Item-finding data
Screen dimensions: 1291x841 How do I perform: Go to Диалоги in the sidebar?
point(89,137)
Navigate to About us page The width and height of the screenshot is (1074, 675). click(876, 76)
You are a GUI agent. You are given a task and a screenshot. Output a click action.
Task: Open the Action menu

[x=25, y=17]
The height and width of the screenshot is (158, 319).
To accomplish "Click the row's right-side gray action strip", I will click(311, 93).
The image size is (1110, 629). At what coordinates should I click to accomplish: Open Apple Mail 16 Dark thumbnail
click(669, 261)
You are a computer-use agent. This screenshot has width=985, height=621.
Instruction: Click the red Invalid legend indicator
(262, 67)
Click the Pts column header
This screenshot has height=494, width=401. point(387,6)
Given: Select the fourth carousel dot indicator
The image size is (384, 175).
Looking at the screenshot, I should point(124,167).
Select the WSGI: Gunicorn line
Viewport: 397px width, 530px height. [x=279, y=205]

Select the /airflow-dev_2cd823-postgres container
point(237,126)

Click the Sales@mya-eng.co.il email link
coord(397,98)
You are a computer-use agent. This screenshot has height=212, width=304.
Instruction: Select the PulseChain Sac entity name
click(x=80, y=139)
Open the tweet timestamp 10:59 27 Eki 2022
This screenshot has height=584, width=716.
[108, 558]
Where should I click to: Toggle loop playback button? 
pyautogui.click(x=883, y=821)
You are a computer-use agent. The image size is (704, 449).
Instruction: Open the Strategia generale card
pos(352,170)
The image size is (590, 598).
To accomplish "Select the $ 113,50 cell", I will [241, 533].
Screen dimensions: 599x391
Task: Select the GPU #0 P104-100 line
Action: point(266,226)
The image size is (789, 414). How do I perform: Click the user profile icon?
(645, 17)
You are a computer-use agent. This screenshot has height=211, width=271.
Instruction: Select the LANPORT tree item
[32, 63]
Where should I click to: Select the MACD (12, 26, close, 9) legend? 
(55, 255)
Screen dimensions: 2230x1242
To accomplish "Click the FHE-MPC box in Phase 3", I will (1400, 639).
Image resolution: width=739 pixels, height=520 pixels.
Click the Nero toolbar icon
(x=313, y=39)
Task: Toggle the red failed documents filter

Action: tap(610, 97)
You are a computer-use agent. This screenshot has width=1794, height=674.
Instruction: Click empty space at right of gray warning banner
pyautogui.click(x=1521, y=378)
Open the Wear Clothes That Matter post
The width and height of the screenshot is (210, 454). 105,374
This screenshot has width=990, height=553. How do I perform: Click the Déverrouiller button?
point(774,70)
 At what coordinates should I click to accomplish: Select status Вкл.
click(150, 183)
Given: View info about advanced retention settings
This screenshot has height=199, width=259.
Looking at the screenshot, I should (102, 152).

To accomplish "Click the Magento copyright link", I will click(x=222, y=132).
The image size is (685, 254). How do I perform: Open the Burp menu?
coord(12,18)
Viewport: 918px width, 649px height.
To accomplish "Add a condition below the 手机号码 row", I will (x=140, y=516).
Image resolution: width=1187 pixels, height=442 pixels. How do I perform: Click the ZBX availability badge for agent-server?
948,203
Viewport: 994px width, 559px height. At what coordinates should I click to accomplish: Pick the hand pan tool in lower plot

**Task to complete:** Reproduce the stretch of the data above from the line containing "Click the Sales@mya-eng.co.il email link" through the line containing "will (x=140, y=516).", both included, without any changes.

**Task result:**
Click the Sales@mya-eng.co.il email link
coord(397,98)
You are a computer-use agent. This screenshot has height=212, width=304.
Instruction: Select the PulseChain Sac entity name
click(x=80, y=139)
Open the tweet timestamp 10:59 27 Eki 2022
This screenshot has height=584, width=716.
[108, 558]
Where should I click to: Toggle loop playback button? 
pyautogui.click(x=883, y=821)
You are a computer-use agent. The image size is (704, 449).
Instruction: Open the Strategia generale card
pos(352,170)
The image size is (590, 598).
To accomplish "Select the $ 113,50 cell", I will [241, 533].
Screen dimensions: 599x391
Task: Select the GPU #0 P104-100 line
Action: point(266,226)
The image size is (789, 414). How do I perform: Click the user profile icon?
(645, 17)
You are a computer-use agent. This screenshot has height=211, width=271.
Instruction: Select the LANPORT tree item
[32, 63]
Where should I click to: Select the MACD (12, 26, close, 9) legend? 
(55, 255)
Screen dimensions: 2230x1242
To accomplish "Click the FHE-MPC box in Phase 3", I will (1400, 639).
Image resolution: width=739 pixels, height=520 pixels.
Click the Nero toolbar icon
(x=313, y=39)
Task: Toggle the red failed documents filter

Action: tap(610, 97)
You are a computer-use agent. This screenshot has width=1794, height=674.
Instruction: Click empty space at right of gray warning banner
pyautogui.click(x=1521, y=378)
Open the Wear Clothes That Matter post
The width and height of the screenshot is (210, 454). 105,374
This screenshot has width=990, height=553. How do I perform: Click the Déverrouiller button?
point(774,70)
 At what coordinates should I click to accomplish: Select status Вкл.
click(150, 183)
Given: View info about advanced retention settings
This screenshot has height=199, width=259.
Looking at the screenshot, I should (102, 152).

To accomplish "Click the Magento copyright link", I will click(x=222, y=132).
The image size is (685, 254). How do I perform: Open the Burp menu?
coord(12,18)
Viewport: 918px width, 649px height.
To accomplish "Add a condition below the 手机号码 row", I will (x=140, y=516).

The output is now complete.